A formosa selvagem desfez-se em risos, como se desfaz a flôr do fructo que desponta; e foi debruçar-se na espadua do guerreiro.
— Iracema te escuta.
— Estes campos são alegres, e mais serão quando Iracema nelles habitar. Que diz teu coracão?
— O coração da esposa está sempre alegre junto de seu senhor e guerreiro.
O christão, seguindo pela margem do rio, escolheu o lugar para levantar a cabana. Poty cortou esteios dos troncos da carnaúba; a filha de Arakem ligava os leques da palmeira para vestir o tecto e as paredes; Martim cavou a terra com a espada e fabricou a porta das fasquias da taquára.

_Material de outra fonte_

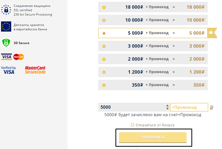The width and height of the screenshot is (222, 149).
Task: Click the down arrow to decrease amount
Action: tap(167, 109)
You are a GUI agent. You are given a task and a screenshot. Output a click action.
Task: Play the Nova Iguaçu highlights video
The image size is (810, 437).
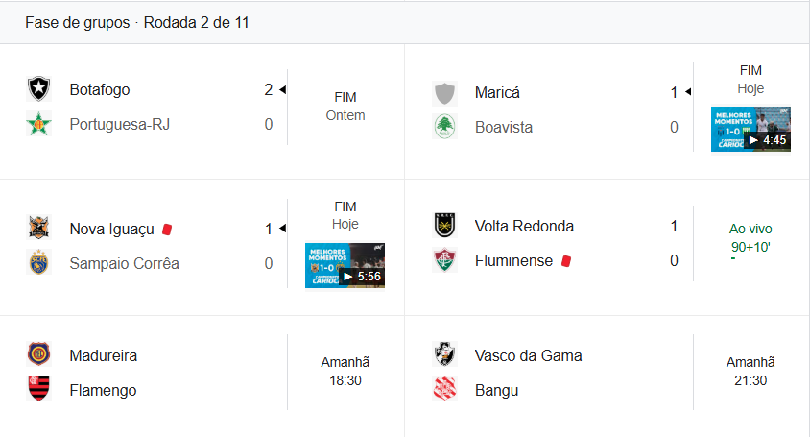345,265
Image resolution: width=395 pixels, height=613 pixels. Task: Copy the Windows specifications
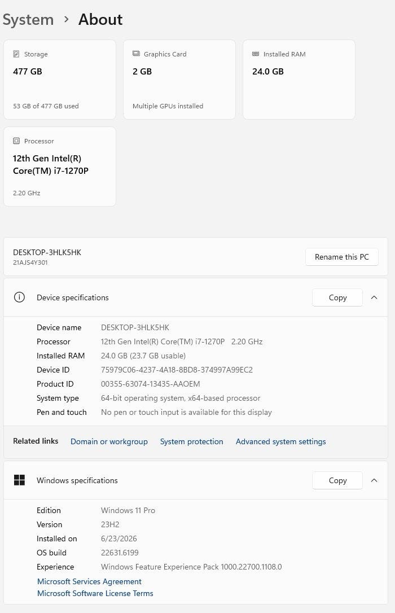tap(337, 480)
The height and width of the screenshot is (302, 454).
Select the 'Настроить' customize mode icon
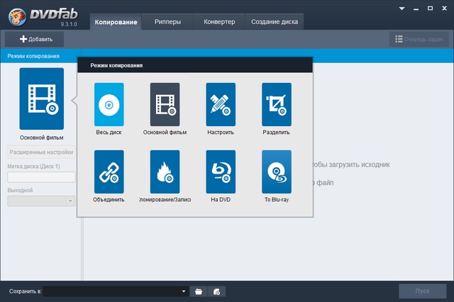coord(221,104)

Quando veio a noite, os dois esposos armarão a rêde em sua nova cabana; e o amigo no copiar que olhava para o nascente.
Notas
editarPag. 95.—As saborosas trahiras—E' o rio Trahiry trinta leguas ao norte da capital. De trahyra, peixe, e y, rio. Hoje é povoação e destricto de paz.
Pag. 96.—I. Soipè—paiz da caça. De Sôo caça, e ipè, lugar onde. Diz-se hoje Siupé, rio e povoação pertencente á freguesia e termo da Fortaleza, situada á margem dos alagados chamados Jaguarusaú na embocadura do rio.
II. Pacoty—rio das pacobas. Nasce na serra de Baturité e lança-se no oceano duas legoas ao norte de Aquirás.
III. Iguabe—enseada distante duas legoas de Aquirás. De ig — agua, cua centura e ipé, onde.
Pag. 97.—Mocoribe—morro de areia na enseada do mesmo nome á uma legua da Fortaleza; diz-se hoje Mucuripe. Vem de Corib alegrar e mo particula ou abreviatura do verbo monhang fazer, que se junta aos verbos neutros e mesmo activos para dar-lhes significação passiva—exp. caneon, affligir-se, mocaneon fazer alguem afflicto.
II. Rio que forma um braço de mar—E' o Parnahyba, rio de Piauhy. Vem de Pará, mar, nhanhe, correr e hyba, braço; braço corrente do mar. Geralmente se diz que Pará significa rio e Paraná mar; é inteiramente o contrário.
Pag. 99.—I. Mayry—cidade. Talvez provenha o nome de mayr estrangeiro, e fosse applicado aos povoados dos brancos em opposição ás tabas dos indios. II. Brancos tapuios—em tupy, tapuitinga, Nome que os Pytiguaras davão aos francezes para differença-los dos Tupinambás. Tapuia, significa barbaro, ennemigo. De taba, aldeia e puyr—os fugidos da aldeia.